> **Testo estratto**:

§ §

Anno nuovo calendario
nuovo.
Per illustrare i mesi del 2015 niente miniature, sculture o affreschi
come negli anni scorsi, ma dodici variopinti arazzi di circa cinque
metri per cinque, oggi conservati al Museo d'arte antica di Palazzo Sforzesco a
Milano.
La serie viene
commissionata nel 1501, dal governatore della città, Gian Giacomo Trivulzio per
celebrare il matrimonio dell'unico figlio Gian Nicolò con Paola Gonzaga.
L'esecuzione è affidata a Benedetto da
Milano, capo della prima arazzeria istituita, da poco istituita a Vigevano.
Tra tra 1504 e
1509, insieme ai suoi collaboratori, tessendo con fili di lana e di
seta, Benedetto dà forma e colore ai grandi cartoni disegnati da Bartolomeo
Suardi detto il Bramantino (1465 ca-1530), con una perizia che nulla ha da invidiare alle più reputate
arazzerie fiamminghe.
Ed ecco il mese di
gennaio:
La scena del mese è
rappresentata entro una cornice in cui sono raffigurati gli stemmi dei
Trivulzio e delle nobili famiglie ad essi imparentate.
In alto, tra il sole e
il segno zodiacale dell'Acquario, domina un tondo con lo stemma di Gian Giacomo
Trivulzio, Sopra il cimiero, una figura di donna alata, una sorta di arpia o di
sirena, tiene tra le mani una lima che si spezza contro un diamante. In un
cartiglio è inscritto il motto dei Trivulzio in francese antico: "ne
t'esmai" vale a dire "non temere" o "non perderti
d'animo".
La scena si volge in
una piazza, circondata da edifici che hanno l'aria di una scenografia teatrale.
Al centro, sopra un'ara classica,Gennaio è personificato dal dio Giano, il dio
romano che apre e chiude le porte, protettore della pace e della guerra, da
cui, secondo un'antica tradizione, avrebbe tratto il nome.
Il dio bifronte con
un volto barbuto e uno glabro tiene, in una mano, un bastone con cui indica il
sole e nell'altra una gigantesca chiave. Nella parte anteriore dell'ara è
incisa l'iscrizione: "Palos acuit ut vitibus/ foetura aves cortis
vocat/iungit boves pulsa solo/ et Ianuarius nive" "Gennaio aguzza i
pali per le viti, richiama i polli nei
cortili e tolta la neve dal suolo aggioga i buoi".
Le attività del mese
non sono molto impegnative, ridotte come sono a pali da aguzzare e polli da
scacciare.
Col gelo il terreno diventa troppo duro ed è impossibile lavorare
nei campi, tanto che i contadini sono obbligati a un ozio forzato.
Sulla
destra, gli attrezzi agricoli giacciono inutilizzati a terra un uomo siede spossato
accanto a un bambino, mentre un giovane in piedi con le braghe tutte stracciate
tiene svogliatamente una vanga e sembra assorto nei suoi pensieri.

§ §

> **Materiale di riferimento**:

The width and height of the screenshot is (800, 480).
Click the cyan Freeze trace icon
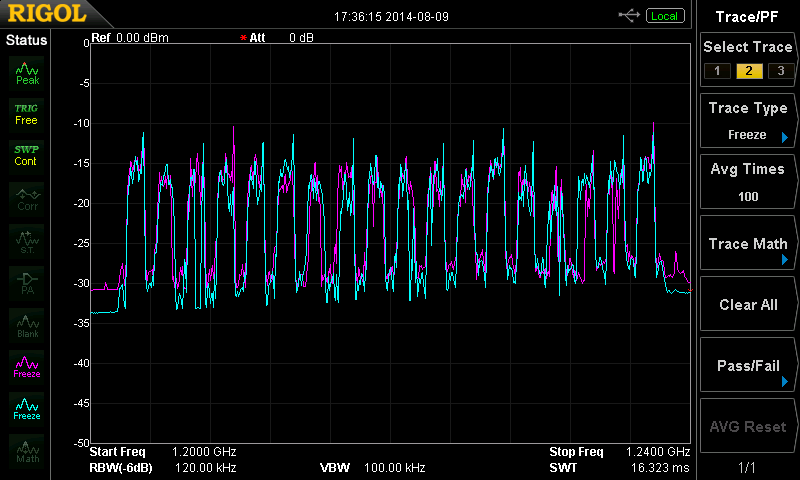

§ §

> **Consegne dell'esercizio**:
1. Indica chi disegnò i cartoni da cui furono tessuti gli arazzi, secondo il testo sugli arazzi dei mesi.
2. Elenca tutte le figure umane che il testo sugli arazzi dei mesi descrive sulla destra della scena di gennaio.

> **Risposte**:
1. Bartolomeo Suardi detto il Bramantino.

2. Un uomo seduto e spossato, un bambino e un giovane in piedi che tiene una vanga.